Question

Derive the expression for Electric Field Intensity on the axial and equatorial line of a dipole.

Hint:

Key dipole results to remember: - Axial field: \( E = \dfrac{1}{4\pi \varepsilon_0} \dfrac{2p}{r^3} \) - Equatorial field: \( E = \dfrac{1}{4\pi \varepsilon_0} \dfrac{p}{r^3} \) - Both decrease as \( 1/r^3 \), faster than a point charge field.

Answer 1

Electric Dipole
An electric dipole consists of two equal and opposite charges \(+q\) and \(-q\) separated by a small distance \(2a\). The product of charge and separation is called the electric dipole moment and is given by
\[ p = q \times (2a) \] The direction of the dipole moment is from the negative charge to the positive charge.

Electric Field on the Axial Line of a Dipole
Consider a point \(P\) on the axial line at a distance \(r\) from the centre of the dipole. The electric fields due to charges \(+q\) and \(-q\) act along the same straight line.

Electric field at \(P\) due to charge \(+q\):
\[ E_1 = \frac{1}{4\pi\varepsilon_0}\frac{q}{(r-a)^2} \] Electric field at \(P\) due to charge \(-q\):
\[ E_2 = \frac{1}{4\pi\varepsilon_0}\frac{q}{(r+a)^2} \] The resultant electric field along the axial line is:
\[ E = E_1 - E_2 \] \[ E = \frac{1}{4\pi\varepsilon_0}\left[\frac{q}{(r-a)^2}-\frac{q}{(r+a)^2}\right] \] For points far away from the dipole where \(r \gg a\), the expression simplifies to:
\[ E_{axial} = \frac{1}{4\pi\varepsilon_0}\frac{2p}{r^3} \] Thus, the electric field on the axial line of a dipole is directly proportional to the dipole moment and inversely proportional to the cube of the distance from the dipole.

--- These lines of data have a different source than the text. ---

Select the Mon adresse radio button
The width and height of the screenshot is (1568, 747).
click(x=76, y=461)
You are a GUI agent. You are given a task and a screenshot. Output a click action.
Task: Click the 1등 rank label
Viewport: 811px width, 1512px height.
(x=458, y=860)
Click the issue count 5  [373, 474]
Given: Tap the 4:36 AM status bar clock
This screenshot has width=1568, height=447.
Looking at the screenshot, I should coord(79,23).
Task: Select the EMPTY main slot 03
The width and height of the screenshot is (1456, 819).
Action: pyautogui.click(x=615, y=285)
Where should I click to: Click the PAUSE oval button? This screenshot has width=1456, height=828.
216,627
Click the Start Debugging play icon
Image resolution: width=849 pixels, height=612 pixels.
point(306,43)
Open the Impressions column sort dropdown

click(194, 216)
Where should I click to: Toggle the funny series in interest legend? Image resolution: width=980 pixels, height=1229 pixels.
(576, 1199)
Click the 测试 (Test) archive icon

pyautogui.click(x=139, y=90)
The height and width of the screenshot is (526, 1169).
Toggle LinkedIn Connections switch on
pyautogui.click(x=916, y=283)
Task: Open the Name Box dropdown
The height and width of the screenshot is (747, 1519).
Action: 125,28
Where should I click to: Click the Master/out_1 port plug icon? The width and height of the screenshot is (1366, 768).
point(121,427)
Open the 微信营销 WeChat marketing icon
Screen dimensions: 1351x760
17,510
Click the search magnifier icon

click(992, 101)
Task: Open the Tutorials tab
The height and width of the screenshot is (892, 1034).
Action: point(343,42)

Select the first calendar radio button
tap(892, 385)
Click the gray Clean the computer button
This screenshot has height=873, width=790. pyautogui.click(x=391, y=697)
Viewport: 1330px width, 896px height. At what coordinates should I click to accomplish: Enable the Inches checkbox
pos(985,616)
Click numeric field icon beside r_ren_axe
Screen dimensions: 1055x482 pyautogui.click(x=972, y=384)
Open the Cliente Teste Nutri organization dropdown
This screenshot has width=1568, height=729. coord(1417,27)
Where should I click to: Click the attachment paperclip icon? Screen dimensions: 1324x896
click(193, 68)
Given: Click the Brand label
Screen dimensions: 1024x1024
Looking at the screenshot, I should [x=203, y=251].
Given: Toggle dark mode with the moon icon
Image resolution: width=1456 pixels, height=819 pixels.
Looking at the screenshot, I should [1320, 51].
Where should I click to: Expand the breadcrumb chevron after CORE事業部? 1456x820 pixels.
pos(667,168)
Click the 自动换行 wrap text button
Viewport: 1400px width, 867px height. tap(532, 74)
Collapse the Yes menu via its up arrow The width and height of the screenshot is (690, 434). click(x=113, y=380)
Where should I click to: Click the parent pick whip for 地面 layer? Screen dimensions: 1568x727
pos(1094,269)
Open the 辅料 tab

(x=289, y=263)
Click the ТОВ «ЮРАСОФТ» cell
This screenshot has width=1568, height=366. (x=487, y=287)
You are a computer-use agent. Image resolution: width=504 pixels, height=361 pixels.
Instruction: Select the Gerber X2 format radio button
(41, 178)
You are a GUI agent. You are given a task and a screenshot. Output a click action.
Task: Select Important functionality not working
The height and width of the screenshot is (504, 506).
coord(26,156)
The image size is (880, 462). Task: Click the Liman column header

Electric Field on the Equatorial Line of a Dipole
Consider a point \(P\) on the equatorial line at a distance \(r\) from the centre of the dipole. The electric fields produced by the two charges have equal magnitude but different directions. Their vertical components cancel each other while the horizontal components add together.

The electric field at point \(P\) due to each charge is:
\[ E = \frac{1}{4\pi\varepsilon_0}\frac{q}{r^2 + a^2} \] After resolving the components and combining them, the resultant electric field along the equatorial line becomes:
\[ E_{equatorial} = \frac{1}{4\pi\varepsilon_0}\frac{p}{(r^2 + a^2)^{3/2}} \] For points far away from the dipole where \(r \gg a\), the expression simplifies to:
\[ E_{equatorial} = \frac{1}{4\pi\varepsilon_0}\frac{p}{r^3} \] The direction of the electric field on the equatorial line is opposite to the direction of the dipole moment.

Conclusion
For an electric dipole, the electric field on the axial line is
\[ E_{axial} = \frac{1}{4\pi\varepsilon_0}\frac{2p}{r^3} \] and on the equatorial line it is
\[ E_{equatorial} = \frac{1}{4\pi\varepsilon_0}\frac{p}{r^3} \] Both expressions show that the electric field decreases rapidly with the cube of the distance from the dipole.